When I was a kid, I only ever made it to Level 7. So now, as an adult in possession of superior gaming skill and emulators with save states, I came back to this game to beat it for good. And I couldn’t do it. Not even with save states. Let’s allow that to sink in. This game cheats so hard I could not beat it by cheating back.
Dark Souls
Release date: 2011
Platform: PC, PS3, X360
Where it cheats: Ornstein & Smough
Dark Souls might be the best game of the seventh console generation, even better than Demon’s Souls (don’t make me choose!). But, man, f*%k Ornstein and Smough. They are two knights, one enormously fat and the other lean and quick. The fat one has crazy area-of-effect attacks and the other flies at you with a spear like a human bow and arrow. And when you finally finish one of them off, the other regains ALL health and becomes a giant with correspondingly giant attacks.

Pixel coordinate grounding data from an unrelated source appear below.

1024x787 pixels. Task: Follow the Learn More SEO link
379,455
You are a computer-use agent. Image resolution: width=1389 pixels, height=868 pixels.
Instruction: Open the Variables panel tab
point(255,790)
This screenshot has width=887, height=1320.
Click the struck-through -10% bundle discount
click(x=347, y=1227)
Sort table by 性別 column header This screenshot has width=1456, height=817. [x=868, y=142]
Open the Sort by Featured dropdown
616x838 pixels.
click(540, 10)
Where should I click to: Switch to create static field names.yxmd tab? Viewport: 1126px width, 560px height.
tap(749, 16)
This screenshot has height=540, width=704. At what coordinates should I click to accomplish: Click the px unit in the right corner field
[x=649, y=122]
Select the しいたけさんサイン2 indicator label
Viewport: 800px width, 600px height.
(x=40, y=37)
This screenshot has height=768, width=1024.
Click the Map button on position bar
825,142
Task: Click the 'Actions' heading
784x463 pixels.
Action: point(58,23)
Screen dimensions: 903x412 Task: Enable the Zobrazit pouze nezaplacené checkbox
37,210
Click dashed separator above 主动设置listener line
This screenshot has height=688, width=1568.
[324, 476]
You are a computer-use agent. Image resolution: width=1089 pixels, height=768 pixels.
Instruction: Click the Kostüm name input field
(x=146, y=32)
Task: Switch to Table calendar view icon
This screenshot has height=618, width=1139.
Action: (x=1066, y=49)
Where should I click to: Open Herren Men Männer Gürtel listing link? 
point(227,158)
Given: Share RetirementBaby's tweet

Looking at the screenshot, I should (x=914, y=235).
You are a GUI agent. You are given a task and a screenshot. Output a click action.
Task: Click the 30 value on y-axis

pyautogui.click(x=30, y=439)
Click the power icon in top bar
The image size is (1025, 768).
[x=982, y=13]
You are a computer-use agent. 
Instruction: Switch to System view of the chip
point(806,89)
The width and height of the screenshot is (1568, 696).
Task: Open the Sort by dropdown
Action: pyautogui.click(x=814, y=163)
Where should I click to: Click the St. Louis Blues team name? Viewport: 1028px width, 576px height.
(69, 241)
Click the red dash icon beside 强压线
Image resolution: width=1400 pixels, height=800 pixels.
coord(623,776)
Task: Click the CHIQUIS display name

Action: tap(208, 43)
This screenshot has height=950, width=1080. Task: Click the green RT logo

In single player, you can summon an NPC to fight with you, but I’ve seen him go down in less than 10 seconds. I’ve heard in Dark Souls II there is a fight with THREE boss enemies at once, and they summon others. Ha ha! Where do I sign up?
Gears of War
Release date: 2006
Platform: PC, X360
Where it cheats: The Berserker
In a game full of big, dumb football players, perhaps it’s fitting that the biggest, dumbest football player of them all can only win by cheating. As Marcus Phoenix, you blunder along through the game like a tank wearing another tank as armor, blasting and chainsawing anything that gets in your path, until you get to this hallway with a Berserker enemy. It’s fast and invincible and stupid. Basically it runs at you, and if it bangs into you, you die. Think Lawrence Taylor in the 1980s.
To defeat the Berserker, you have to lure him through an increasingly cluttered and difficult maze of hallways, standing in front of the correct walls or doors and then dodging at the last second so that he will knock down the barrier and you can progress. But the camera and Marcus Phoenix just aren’t up to the quick, fine movements required. It’s only by a combination of luck, memorization, and teeth grinding that you have any hope of getting the Berserker out into the open, where you blow him up with a laser from space. But by that point, you’d rather have the laser just blow up your game disc instead.